Question
Instructions 1. Use the information regarding the transaction in 2008 from the case study and prepare the Shareholders' Equity section of the balance sheet for
1. Use the information regarding the transaction in 2008 from the case study and prepare the Shareholders' Equity section of the balance sheet for Moog, Inc. as at September 27, 2008. Please be specific in your response and follow the format we used in class. (Remember, you have to match the 2008 closing balances given in the consolidated shareholders' equity section, so there may be transactions happening behind the scenes.) Specifically, enter the following transaction into the Excel sheet we used in class:
a. In February 21, 2008, Moog completed the offering and sale of 2,875,000 shares of Class A common stock at a price of $31 per share. The net proceeds of $84,5 million were used to pay down outstanding credit facility borrowings. Remember, of $31 received per share, $1 (par value) goes into Common stock. In addition, the company only recognized the net proceeds (issue price minus par value minus broker fees in Additional Paid in Capital).
b. Between 2007 and 2008 Moog converted Class B into Class A shares.
c. In July 2008, employees purchased 342,695 Class A shares from the company by exercising employee stock options. These shares had been previously purchased by the company in the open market at an average price of $5.33 per share. The 2007 sheet will help you to record this transaction. Remember, the strike price for the employee may be higher than $5.33. The difference - what the company receives from the employee - would be part of Additional Paid in Capital.
d. Moog reported net income of $81,345 million for the year. Remember the Retained Earnings (RE) equation from session 1: RE_1 = RE_0 + Net Income - Dividends).
2. In addition, the following transaction occurred in 2008 (see below). You don't need to enter these transactions into the Shareholders' Equity section, but you will have to write up your results and show me your computations. Please be short and sweet in your answers.
a. In March of 2008 the Board of Directors of Moog approved a four-for-three stock split of its Class A and Class B stock. This was a traditional stock split and not effected in the form of a stock dividend.
b. How does the stock split in b) affect the employee stock options? Please read the case study to find the answer. Is this good or bad for the employees?
c. In 2007 Moog purchases shares Class A for $29.70. In 2008 Moog sells all the shares it acquired in 2007 for $35. How would this sale affect the Shareholders' Equity section? Assume next that the intrinsic value of the shares is $40, would the difference between intrinsic value and stock price affect the Shareholders' Equity section?Is this a problem for existing shareholders, why/ why not?
d. Why would you retire a stock after you bought it back?

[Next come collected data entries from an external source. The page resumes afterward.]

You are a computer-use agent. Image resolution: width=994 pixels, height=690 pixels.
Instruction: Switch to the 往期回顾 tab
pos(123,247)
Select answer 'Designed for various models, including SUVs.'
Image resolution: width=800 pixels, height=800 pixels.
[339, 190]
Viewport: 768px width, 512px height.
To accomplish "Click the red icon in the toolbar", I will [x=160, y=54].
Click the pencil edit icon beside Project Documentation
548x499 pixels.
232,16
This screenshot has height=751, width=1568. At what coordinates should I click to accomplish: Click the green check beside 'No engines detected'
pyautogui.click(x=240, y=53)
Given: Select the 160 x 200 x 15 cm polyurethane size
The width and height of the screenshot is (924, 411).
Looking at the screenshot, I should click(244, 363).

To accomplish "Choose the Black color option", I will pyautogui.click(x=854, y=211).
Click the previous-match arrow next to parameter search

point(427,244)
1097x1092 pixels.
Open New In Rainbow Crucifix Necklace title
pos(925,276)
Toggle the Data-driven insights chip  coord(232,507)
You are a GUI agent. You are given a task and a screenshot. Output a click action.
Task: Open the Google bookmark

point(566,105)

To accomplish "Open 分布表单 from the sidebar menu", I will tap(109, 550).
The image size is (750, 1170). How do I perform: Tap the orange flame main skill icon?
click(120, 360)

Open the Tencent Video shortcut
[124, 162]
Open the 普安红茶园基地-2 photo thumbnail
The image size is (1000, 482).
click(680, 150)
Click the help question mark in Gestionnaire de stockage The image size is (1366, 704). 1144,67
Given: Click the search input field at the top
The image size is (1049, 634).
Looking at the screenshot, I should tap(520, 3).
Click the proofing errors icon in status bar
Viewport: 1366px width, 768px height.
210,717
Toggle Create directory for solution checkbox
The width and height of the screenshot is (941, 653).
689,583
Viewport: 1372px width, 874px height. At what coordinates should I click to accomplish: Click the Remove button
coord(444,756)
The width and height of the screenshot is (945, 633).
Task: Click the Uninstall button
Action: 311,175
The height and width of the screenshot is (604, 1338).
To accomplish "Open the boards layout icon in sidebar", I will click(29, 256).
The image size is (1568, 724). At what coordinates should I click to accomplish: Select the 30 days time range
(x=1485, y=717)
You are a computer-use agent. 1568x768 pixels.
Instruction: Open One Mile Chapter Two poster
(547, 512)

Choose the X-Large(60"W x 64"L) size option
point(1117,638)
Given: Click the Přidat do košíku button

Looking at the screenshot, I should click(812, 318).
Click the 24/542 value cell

e. In February 2008 Moog granted 10,000 stock options issued at-the-money for its Class A shares to its employees that would vest in equal annual increments over a four-year period (5 years is the expected life of the option, so why am I highlighting this?) from the date of grant. Assume the grant price is $31, the life of the option is 10 years and as in prior years Moog pays no dividends. You will have to make an assumption regarding he risk-free rate and volatility. (You can "cheat" and pull up the 10-K from Moog Inc. and get the info from there. You can get the 10-K from www.sec.gov. Click on "search for company filing," click on "company fund or name," type in "Moog," click on the first link, and get filing date 11/27/2007.) Please derive the option value using the Black and Scholes option pricing formula and show the accounting effect of the option grant on the Shareholders' Equity section.
f. What would be your journal entry in a few years from now when everyone exercises their options? Assume the stock price is $60 then. The company didn't buy any shares back for these options in 2008!
g. The case mentions the Jimmy Fu is also awarded restricted stock of Class B stock. Can you see any accounting advantage of granting restricted stock over stock options? Footnote 1 in the case should help you get started in your thought process. Would you rather award restricted grants than options, why/ why not?